- Instructions to follow -
Reproduce every one of the rows below word for word, keeping their original order.

- Records to use -
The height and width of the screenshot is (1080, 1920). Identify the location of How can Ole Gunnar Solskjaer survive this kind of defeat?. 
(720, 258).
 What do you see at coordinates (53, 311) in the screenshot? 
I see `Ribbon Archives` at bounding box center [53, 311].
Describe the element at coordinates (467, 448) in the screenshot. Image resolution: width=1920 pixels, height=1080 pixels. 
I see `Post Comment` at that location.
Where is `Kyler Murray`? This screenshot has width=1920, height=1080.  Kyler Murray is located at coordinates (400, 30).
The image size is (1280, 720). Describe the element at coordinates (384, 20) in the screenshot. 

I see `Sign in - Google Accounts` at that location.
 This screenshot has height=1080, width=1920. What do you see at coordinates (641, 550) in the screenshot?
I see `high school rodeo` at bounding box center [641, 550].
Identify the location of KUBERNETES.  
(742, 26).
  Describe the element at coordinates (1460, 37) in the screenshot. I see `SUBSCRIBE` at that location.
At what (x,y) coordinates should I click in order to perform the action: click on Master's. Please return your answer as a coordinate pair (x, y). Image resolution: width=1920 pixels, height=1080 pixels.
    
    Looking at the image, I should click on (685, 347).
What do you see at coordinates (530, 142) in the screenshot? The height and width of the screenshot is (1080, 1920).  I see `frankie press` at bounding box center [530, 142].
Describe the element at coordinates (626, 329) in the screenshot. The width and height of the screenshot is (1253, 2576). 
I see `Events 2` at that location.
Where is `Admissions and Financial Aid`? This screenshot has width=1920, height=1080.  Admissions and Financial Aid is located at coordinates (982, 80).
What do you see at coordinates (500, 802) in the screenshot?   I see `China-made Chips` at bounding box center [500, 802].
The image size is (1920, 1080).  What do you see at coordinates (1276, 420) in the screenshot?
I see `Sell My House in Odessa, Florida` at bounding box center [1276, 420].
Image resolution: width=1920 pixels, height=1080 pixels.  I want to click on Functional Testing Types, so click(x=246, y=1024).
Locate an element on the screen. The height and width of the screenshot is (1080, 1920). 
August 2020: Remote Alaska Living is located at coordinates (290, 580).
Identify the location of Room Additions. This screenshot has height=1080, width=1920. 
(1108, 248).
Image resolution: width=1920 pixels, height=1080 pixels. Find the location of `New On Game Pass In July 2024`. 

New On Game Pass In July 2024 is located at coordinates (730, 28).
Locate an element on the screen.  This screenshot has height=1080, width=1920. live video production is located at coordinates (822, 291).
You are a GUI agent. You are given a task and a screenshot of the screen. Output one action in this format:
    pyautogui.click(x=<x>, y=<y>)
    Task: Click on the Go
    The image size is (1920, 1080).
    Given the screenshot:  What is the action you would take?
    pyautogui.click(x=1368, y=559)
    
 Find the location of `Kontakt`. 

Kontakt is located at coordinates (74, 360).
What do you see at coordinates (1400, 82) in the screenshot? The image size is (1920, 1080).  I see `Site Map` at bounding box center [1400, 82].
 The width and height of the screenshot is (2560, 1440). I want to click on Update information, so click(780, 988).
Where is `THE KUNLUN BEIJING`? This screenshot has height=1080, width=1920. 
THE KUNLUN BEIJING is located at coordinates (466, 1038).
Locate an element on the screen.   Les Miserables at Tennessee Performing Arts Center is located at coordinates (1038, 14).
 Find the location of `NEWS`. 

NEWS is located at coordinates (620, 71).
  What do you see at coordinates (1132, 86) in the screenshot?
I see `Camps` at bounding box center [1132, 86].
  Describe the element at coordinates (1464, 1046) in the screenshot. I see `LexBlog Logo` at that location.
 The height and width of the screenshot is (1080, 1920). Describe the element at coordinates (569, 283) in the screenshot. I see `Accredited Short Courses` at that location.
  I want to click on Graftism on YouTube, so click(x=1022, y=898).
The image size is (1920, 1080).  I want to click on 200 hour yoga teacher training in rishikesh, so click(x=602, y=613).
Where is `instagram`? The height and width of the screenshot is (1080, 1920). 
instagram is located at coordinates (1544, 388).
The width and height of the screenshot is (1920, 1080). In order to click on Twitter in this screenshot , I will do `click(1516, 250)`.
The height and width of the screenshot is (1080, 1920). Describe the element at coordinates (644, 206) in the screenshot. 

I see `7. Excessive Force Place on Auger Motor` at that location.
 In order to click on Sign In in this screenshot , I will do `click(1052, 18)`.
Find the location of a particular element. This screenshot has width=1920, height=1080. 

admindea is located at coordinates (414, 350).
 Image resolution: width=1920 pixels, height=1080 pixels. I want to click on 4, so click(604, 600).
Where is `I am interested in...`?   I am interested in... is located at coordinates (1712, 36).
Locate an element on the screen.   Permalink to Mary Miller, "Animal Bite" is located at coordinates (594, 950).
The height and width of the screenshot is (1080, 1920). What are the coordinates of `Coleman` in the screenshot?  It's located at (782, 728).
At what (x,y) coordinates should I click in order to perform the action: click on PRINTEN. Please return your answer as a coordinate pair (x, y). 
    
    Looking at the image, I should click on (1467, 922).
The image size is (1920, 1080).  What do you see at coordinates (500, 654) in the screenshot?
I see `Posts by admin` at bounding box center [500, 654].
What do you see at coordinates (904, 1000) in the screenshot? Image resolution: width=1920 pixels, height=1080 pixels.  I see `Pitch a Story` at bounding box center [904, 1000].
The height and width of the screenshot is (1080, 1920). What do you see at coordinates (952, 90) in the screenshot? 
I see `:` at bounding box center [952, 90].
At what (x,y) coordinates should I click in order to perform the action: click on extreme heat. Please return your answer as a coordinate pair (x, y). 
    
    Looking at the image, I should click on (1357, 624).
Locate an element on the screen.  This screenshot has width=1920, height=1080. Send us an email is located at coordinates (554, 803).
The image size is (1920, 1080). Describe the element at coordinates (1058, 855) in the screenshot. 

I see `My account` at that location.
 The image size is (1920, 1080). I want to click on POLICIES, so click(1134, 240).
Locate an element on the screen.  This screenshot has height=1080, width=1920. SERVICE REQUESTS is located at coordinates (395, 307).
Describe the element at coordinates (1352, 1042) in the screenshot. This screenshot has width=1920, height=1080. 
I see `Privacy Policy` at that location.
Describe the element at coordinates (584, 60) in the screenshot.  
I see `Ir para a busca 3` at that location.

- The reply -
The height and width of the screenshot is (1080, 1920). Identify the location of How can Ole Gunnar Solskjaer survive this kind of defeat?. 
(720, 258).
 What do you see at coordinates (53, 311) in the screenshot? 
I see `Ribbon Archives` at bounding box center [53, 311].
Describe the element at coordinates (467, 448) in the screenshot. Image resolution: width=1920 pixels, height=1080 pixels. 
I see `Post Comment` at that location.
Where is `Kyler Murray`? This screenshot has width=1920, height=1080.  Kyler Murray is located at coordinates (400, 30).
The image size is (1280, 720). Describe the element at coordinates (384, 20) in the screenshot. 

I see `Sign in - Google Accounts` at that location.
 This screenshot has height=1080, width=1920. What do you see at coordinates (641, 550) in the screenshot?
I see `high school rodeo` at bounding box center [641, 550].
Identify the location of KUBERNETES.  
(742, 26).
  Describe the element at coordinates (1460, 37) in the screenshot. I see `SUBSCRIBE` at that location.
At what (x,y) coordinates should I click in order to perform the action: click on Master's. Please return your answer as a coordinate pair (x, y). Image resolution: width=1920 pixels, height=1080 pixels.
    
    Looking at the image, I should click on (685, 347).
What do you see at coordinates (530, 142) in the screenshot? The height and width of the screenshot is (1080, 1920).  I see `frankie press` at bounding box center [530, 142].
Describe the element at coordinates (626, 329) in the screenshot. The width and height of the screenshot is (1253, 2576). 
I see `Events 2` at that location.
Where is `Admissions and Financial Aid`? This screenshot has width=1920, height=1080.  Admissions and Financial Aid is located at coordinates (982, 80).
What do you see at coordinates (500, 802) in the screenshot?   I see `China-made Chips` at bounding box center [500, 802].
The image size is (1920, 1080).  What do you see at coordinates (1276, 420) in the screenshot?
I see `Sell My House in Odessa, Florida` at bounding box center [1276, 420].
Image resolution: width=1920 pixels, height=1080 pixels.  I want to click on Functional Testing Types, so click(x=246, y=1024).
Locate an element on the screen. The height and width of the screenshot is (1080, 1920). 
August 2020: Remote Alaska Living is located at coordinates (290, 580).
Identify the location of Room Additions. This screenshot has height=1080, width=1920. 
(1108, 248).
Image resolution: width=1920 pixels, height=1080 pixels. Find the location of `New On Game Pass In July 2024`. 

New On Game Pass In July 2024 is located at coordinates (730, 28).
Locate an element on the screen.  This screenshot has height=1080, width=1920. live video production is located at coordinates (822, 291).
You are a GUI agent. You are given a task and a screenshot of the screen. Output one action in this format:
    pyautogui.click(x=<x>, y=<y>)
    Task: Click on the Go
    The image size is (1920, 1080).
    Given the screenshot:  What is the action you would take?
    pyautogui.click(x=1368, y=559)
    
 Find the location of `Kontakt`. 

Kontakt is located at coordinates (74, 360).
What do you see at coordinates (1400, 82) in the screenshot? The image size is (1920, 1080).  I see `Site Map` at bounding box center [1400, 82].
 The width and height of the screenshot is (2560, 1440). I want to click on Update information, so click(780, 988).
Where is `THE KUNLUN BEIJING`? This screenshot has height=1080, width=1920. 
THE KUNLUN BEIJING is located at coordinates (466, 1038).
Locate an element on the screen.   Les Miserables at Tennessee Performing Arts Center is located at coordinates (1038, 14).
 Find the location of `NEWS`. 

NEWS is located at coordinates (620, 71).
  What do you see at coordinates (1132, 86) in the screenshot?
I see `Camps` at bounding box center [1132, 86].
  Describe the element at coordinates (1464, 1046) in the screenshot. I see `LexBlog Logo` at that location.
 The height and width of the screenshot is (1080, 1920). Describe the element at coordinates (569, 283) in the screenshot. I see `Accredited Short Courses` at that location.
  I want to click on Graftism on YouTube, so click(x=1022, y=898).
The image size is (1920, 1080).  I want to click on 200 hour yoga teacher training in rishikesh, so click(x=602, y=613).
Where is `instagram`? The height and width of the screenshot is (1080, 1920). 
instagram is located at coordinates (1544, 388).
The width and height of the screenshot is (1920, 1080). In order to click on Twitter in this screenshot , I will do `click(1516, 250)`.
The height and width of the screenshot is (1080, 1920). Describe the element at coordinates (644, 206) in the screenshot. 

I see `7. Excessive Force Place on Auger Motor` at that location.
 In order to click on Sign In in this screenshot , I will do `click(1052, 18)`.
Find the location of a particular element. This screenshot has width=1920, height=1080. 

admindea is located at coordinates (414, 350).
 Image resolution: width=1920 pixels, height=1080 pixels. I want to click on 4, so click(604, 600).
Where is `I am interested in...`?   I am interested in... is located at coordinates (1712, 36).
Locate an element on the screen.   Permalink to Mary Miller, "Animal Bite" is located at coordinates (594, 950).
The height and width of the screenshot is (1080, 1920). What are the coordinates of `Coleman` in the screenshot?  It's located at (782, 728).
At what (x,y) coordinates should I click in order to perform the action: click on PRINTEN. Please return your answer as a coordinate pair (x, y). 
    
    Looking at the image, I should click on (1467, 922).
The image size is (1920, 1080).  What do you see at coordinates (500, 654) in the screenshot?
I see `Posts by admin` at bounding box center [500, 654].
What do you see at coordinates (904, 1000) in the screenshot? Image resolution: width=1920 pixels, height=1080 pixels.  I see `Pitch a Story` at bounding box center [904, 1000].
The height and width of the screenshot is (1080, 1920). What do you see at coordinates (952, 90) in the screenshot? 
I see `:` at bounding box center [952, 90].
At what (x,y) coordinates should I click in order to perform the action: click on extreme heat. Please return your answer as a coordinate pair (x, y). 
    
    Looking at the image, I should click on (1357, 624).
Locate an element on the screen.  This screenshot has width=1920, height=1080. Send us an email is located at coordinates (554, 803).
The image size is (1920, 1080). Describe the element at coordinates (1058, 855) in the screenshot. 

I see `My account` at that location.
 The image size is (1920, 1080). I want to click on POLICIES, so click(1134, 240).
Locate an element on the screen.  This screenshot has height=1080, width=1920. SERVICE REQUESTS is located at coordinates (395, 307).
Describe the element at coordinates (1352, 1042) in the screenshot. This screenshot has width=1920, height=1080. 
I see `Privacy Policy` at that location.
Describe the element at coordinates (584, 60) in the screenshot.  
I see `Ir para a busca 3` at that location.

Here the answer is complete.